19d    Weak, working for company? (6)
INFIRM: A charade of IN (working for) as indicating someone’s occupation or profession and FIRM (company) as a business house or a company, leading to the definition of an adjective meaning not physically or mentally strong, especially through age or illness

21d    What goes into grandpa’s tagliatelle? (5)
PASTA: What goes inside or is part of (what goes into) grandPA’S TAgliatelle is the definition of what tagliatelle are

Among the clues that I liked were 4a, 8a, 13a, 16a, 20a, 22a, 23a, 1d, 6d, 9d, 14d, 15d and 17d and 13a was the clear winner. Thanks to Dada for the entertainment and to BD for the encouragement. Looking forward to being here again. Have a pleasant day.


4 comments on “ST 3137

  1. Thank you, Rahmat, for all the work that you put into your weekly reviews. I always find your prologues interesting and thought-provoking.
    As we face another uncertain Christmastide, I send all good wishes that everyone, wherever they are, will stay safe and well and that we may all look forward to a better 2022.

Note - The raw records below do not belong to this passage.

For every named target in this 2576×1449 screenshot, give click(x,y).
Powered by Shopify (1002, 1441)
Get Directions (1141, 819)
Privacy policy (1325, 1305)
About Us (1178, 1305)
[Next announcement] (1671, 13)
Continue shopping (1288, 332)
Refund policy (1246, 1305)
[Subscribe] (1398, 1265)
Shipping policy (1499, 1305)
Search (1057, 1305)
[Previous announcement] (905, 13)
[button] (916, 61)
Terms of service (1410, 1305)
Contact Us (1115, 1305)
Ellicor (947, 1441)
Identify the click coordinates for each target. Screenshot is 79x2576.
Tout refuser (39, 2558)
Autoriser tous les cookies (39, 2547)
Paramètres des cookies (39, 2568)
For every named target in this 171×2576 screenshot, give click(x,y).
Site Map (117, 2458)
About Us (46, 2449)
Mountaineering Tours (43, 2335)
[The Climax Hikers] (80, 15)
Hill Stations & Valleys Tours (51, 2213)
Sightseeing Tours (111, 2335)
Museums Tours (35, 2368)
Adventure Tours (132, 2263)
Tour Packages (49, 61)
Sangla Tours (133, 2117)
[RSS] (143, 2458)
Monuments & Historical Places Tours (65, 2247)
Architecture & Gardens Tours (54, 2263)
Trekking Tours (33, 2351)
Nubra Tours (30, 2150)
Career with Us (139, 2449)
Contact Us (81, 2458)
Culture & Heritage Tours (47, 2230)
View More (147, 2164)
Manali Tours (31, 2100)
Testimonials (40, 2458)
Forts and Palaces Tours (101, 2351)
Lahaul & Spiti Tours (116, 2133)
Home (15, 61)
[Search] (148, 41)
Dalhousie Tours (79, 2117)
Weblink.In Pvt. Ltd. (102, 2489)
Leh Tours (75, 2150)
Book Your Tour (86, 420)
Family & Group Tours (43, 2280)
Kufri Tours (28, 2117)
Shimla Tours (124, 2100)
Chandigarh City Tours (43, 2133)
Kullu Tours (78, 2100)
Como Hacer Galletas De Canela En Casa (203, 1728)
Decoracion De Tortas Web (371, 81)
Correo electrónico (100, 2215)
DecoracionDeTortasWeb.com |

    1. Thank you once again, Essar, for your words of encouragement on the review. Thank you also for all your good wishes to everyone that includes me. I pray to the Almighty to keep all of us in good health and safe from all impending dangers. I also pray to Him to release all of us from the bondage of the new normal situation as we are not meant for that and restore our earlier days when we used to breathe normally and that can never be outdated. Pray that Christmas for everyone this year be as merry as in the past except last year due to pandemic and also wish you a happy and prosperous new year 2022.

  2. 4*/4*…
    liked 6D ” Traveller with black dog (3-6) ”
    interesting discourse in RA’s comments about the origins of “port” and “starboard” !

    1. Thank you so much, Robin Newman, for finding the discourse on ‘larboard’ and ‘starboard’ interesting.